TEXT EXCERPT =
Monday, April 26, 2010

By The Time I Get To Arizona


Last week, Arizona’s governor signed an illegal immigration enforcement bill into law that has put the issue of illegal immigration and the movement to grant illegal aliens amnesty front and center. Congressional leaders even spoke of putting the immigration bill before Congress ahead of an important energy bill.


It’s a sign of how desperate things have become for states along the Mexican border that state governments are trying to do what the federal government has refused to do. The job of enforcing and protecting the country’s borders is rightfully that of the federal government.


With the President promising “immigration reform” in the form of an amnesty program, the government has cut back on enforcement measures, leaving individual states to deal with overcrowded schools, bankrupt public services, and the families of its murdered citizens.

SOURCE DATA =
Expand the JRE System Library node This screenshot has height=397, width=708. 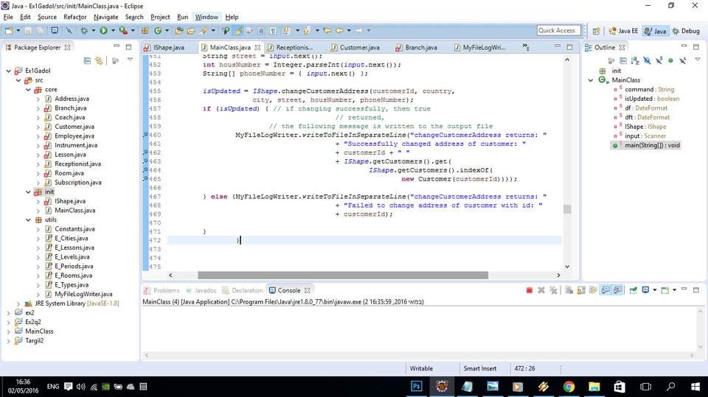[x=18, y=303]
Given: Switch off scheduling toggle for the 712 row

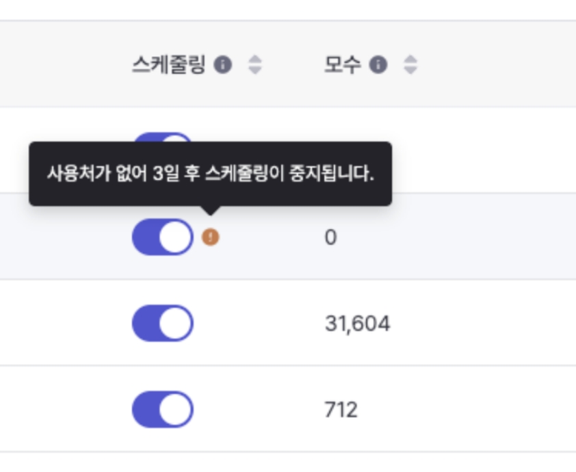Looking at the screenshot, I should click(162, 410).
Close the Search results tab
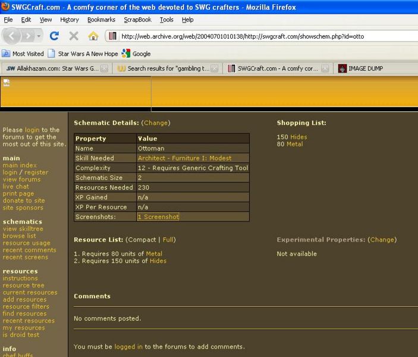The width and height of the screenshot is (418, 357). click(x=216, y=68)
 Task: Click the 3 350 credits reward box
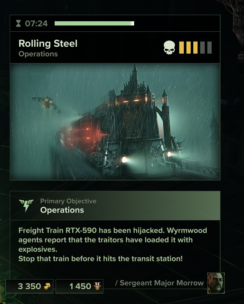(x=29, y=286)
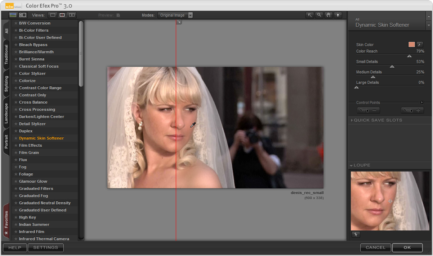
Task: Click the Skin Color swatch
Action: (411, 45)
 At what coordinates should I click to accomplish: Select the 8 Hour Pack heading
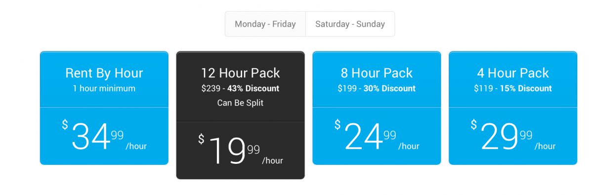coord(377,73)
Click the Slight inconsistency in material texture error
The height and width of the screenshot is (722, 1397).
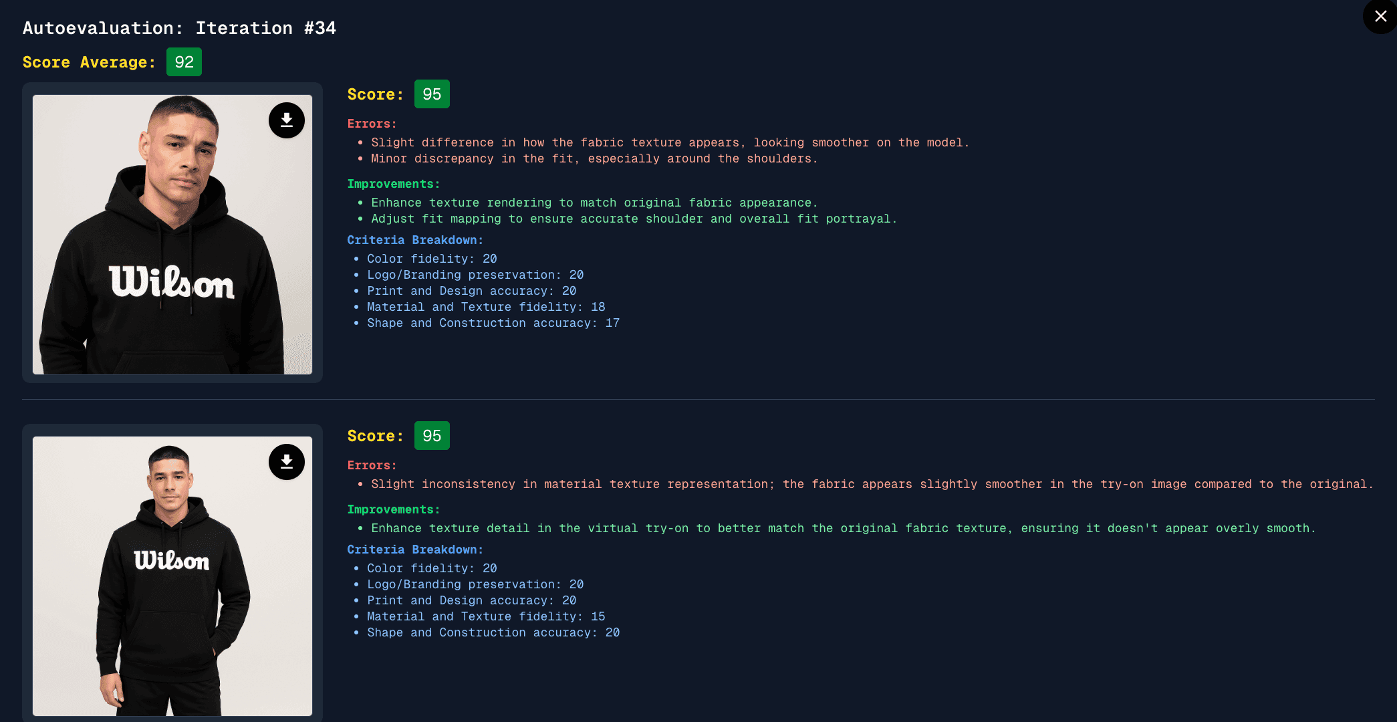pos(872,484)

QUESTIONS =
A – Print the passage of the text about Arizona's immigration law from "With the President" to "its murdered citizens.".
B – In the text about Arizona's immigration law, what things does it say individual states are left to deal with? List all of them.
Rely only on the text about Arizona's immigration law, not on the records.

PROBLEM SOLUTIONS =
A –
With the President promising “immigration reform” in the form of an amnesty program, the government has cut back on enforcement measures, leaving individual states to deal with overcrowded schools, bankrupt public services, and the families of its murdered citizens.

B –
- Overcrowded schools
- Bankrupt public services
- The families of its murdered citizens